Background: Although several studies have shown efficacy of nanoparticle albumin-bound (nab) paclitaxel use as a neoadjuvant treatment in breast cancer, dosage and schedules were varied or used in combination and the data are still limited for weekly regimens. We evaluated the feasibility of weekly nab-paclitaxel followed by FEC (5-FU [fluorouracil], epirubicin, and cyclophosphamide) treatment feasibility as neoadjuvant chemotherapy for breast cancer.

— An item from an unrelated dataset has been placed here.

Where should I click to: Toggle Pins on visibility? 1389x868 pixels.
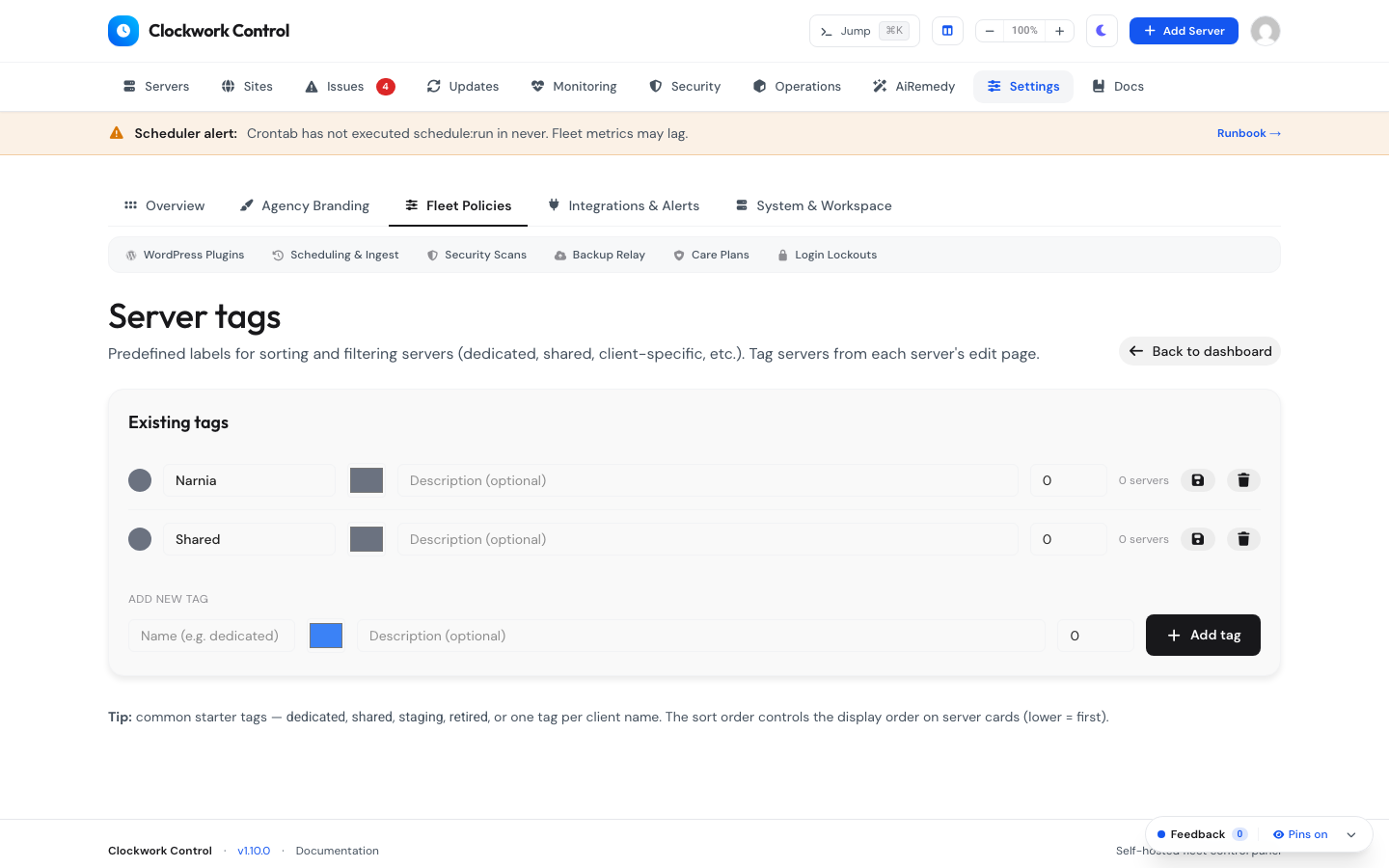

Patients and methods: Thirty-three patients with no previous chemotherapy were enrolled to receive nab-paclitaxel 150 mg/m2 the first 3 of 4 weeks (3q4w) followed by FEC as neoadjuvant treatment. The trial was powered for analyses of feasibility.
Results: Twenty-five patients completed the treatment as per protocol, and the completion rate was 75.8% (95% confidence interval, 59.0-87.2; P = .44). The regimen completion group was younger than those with regimen incompletion (average 45.1 vs. 56.6 years). The pathological complete response (ypT0-is/N0) rate was 30.3% in 33 patients, which was higher in triple-negative patients (58.3%). Grade 3/4 neutropenia was seen in 48.5%, although there was no febrile neutropenia. Grade 3 peripheral neuropathy was seen in 33.3%.
Conclusion: Our study showed that weekly nab-paclitaxel 150 mg/m2 3q4w followed by FEC as neoadjuvant regimen might be sufficient in efficacy, although with a relatively high severe adverse event occurrence rate.
Keywords: Breast cancer; Nab-paclitaxel; Neoadjuvant chemotherapy; Peripheral neuropathy; Phase II.